**EXERCISE GOAL**
From the line below containing "The width and height of the screenshot is (1568, 772)." to the final line, print each line exactly as written. No pictures belong in the copy.

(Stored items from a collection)
========================================================================

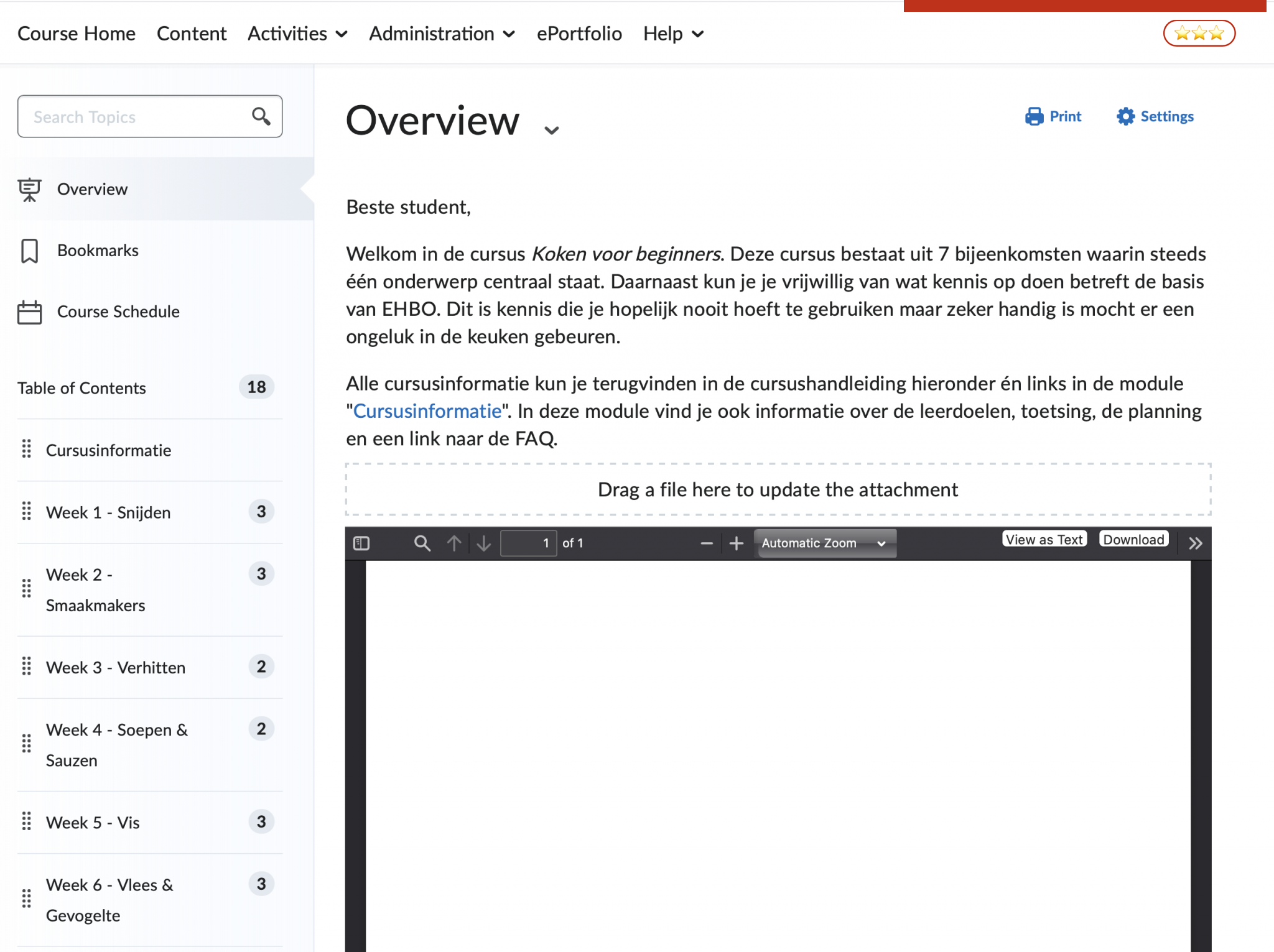The width and height of the screenshot is (1274, 952).
Task: Go to ePortfolio in navigation bar
Action: [579, 34]
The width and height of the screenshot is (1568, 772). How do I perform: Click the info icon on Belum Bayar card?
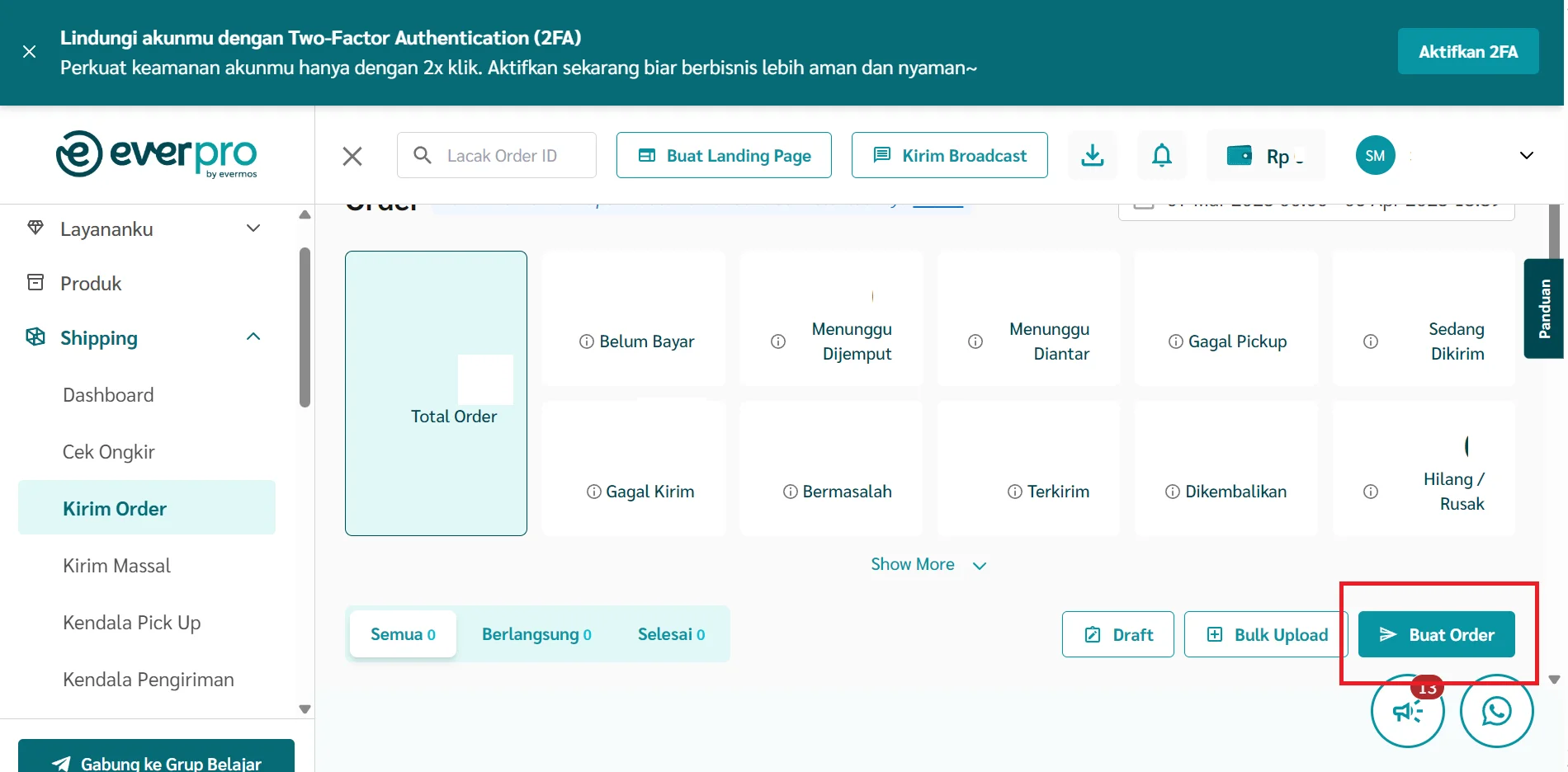coord(586,341)
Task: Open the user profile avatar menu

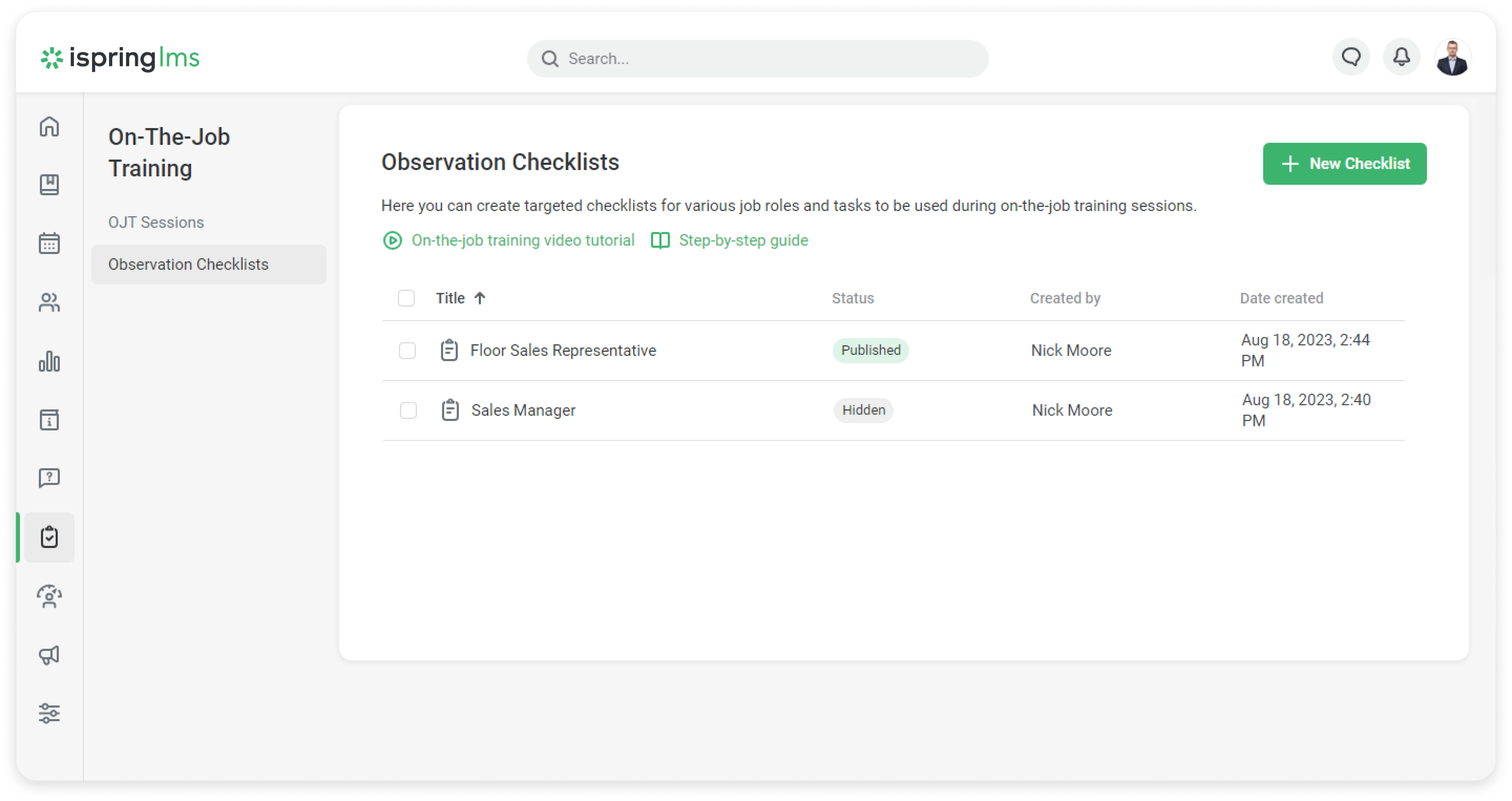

========================================================================

**EXERCISE SOLUTION**
The width and height of the screenshot is (1568, 772). How do I perform: Click the info icon on Belum Bayar card?
coord(586,341)
Task: Open the user profile avatar menu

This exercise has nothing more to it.